## SET PROBLEM:
Copy out, unchanged, the lines of the records from the one containing "1270x952 pixels." through the end of the records.

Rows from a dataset
-*-*-
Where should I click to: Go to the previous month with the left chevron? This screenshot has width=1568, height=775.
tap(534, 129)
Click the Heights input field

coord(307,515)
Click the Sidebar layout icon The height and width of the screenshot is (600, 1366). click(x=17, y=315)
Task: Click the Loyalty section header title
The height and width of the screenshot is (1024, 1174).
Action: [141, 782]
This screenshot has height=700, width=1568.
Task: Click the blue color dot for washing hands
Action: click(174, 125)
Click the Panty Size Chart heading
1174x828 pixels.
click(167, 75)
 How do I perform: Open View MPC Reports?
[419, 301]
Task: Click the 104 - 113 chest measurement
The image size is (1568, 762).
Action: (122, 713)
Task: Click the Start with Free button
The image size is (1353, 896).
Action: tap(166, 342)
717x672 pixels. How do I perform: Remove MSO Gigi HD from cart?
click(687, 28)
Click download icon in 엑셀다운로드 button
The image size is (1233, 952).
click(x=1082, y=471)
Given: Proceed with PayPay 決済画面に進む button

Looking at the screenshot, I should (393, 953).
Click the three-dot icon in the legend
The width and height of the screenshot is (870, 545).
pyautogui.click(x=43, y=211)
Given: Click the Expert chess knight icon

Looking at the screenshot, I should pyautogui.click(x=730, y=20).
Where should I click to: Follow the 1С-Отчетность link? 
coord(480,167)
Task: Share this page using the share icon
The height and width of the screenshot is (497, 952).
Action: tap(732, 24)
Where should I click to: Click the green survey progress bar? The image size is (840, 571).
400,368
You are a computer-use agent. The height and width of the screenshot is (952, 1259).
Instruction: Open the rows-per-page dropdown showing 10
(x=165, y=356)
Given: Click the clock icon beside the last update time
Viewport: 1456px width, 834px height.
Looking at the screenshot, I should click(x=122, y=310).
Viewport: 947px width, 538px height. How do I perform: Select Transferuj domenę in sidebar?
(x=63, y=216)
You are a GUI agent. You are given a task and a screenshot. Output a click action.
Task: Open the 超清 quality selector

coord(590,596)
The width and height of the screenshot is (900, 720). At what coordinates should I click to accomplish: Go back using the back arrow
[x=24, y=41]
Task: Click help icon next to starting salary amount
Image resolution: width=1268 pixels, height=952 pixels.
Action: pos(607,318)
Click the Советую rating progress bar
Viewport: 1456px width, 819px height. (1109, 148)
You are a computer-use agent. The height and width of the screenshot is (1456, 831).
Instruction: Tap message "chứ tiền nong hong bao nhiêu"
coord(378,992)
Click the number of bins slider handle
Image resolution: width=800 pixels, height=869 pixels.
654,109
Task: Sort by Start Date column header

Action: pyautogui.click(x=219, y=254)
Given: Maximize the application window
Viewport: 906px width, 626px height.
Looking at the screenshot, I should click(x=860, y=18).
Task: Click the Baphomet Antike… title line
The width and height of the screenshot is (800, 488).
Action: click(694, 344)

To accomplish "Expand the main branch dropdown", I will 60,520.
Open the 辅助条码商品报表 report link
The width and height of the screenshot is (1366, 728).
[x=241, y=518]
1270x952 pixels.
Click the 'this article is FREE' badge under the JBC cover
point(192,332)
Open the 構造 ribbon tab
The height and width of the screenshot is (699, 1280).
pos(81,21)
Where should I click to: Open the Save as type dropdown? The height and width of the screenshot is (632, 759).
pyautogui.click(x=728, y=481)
-*-*-
## COMPLETE RESPONSE:
1270x952 pixels.
Click the 'this article is FREE' badge under the JBC cover
point(192,332)
Open the 構造 ribbon tab
The height and width of the screenshot is (699, 1280).
pos(81,21)
Where should I click to: Open the Save as type dropdown? The height and width of the screenshot is (632, 759).
pyautogui.click(x=728, y=481)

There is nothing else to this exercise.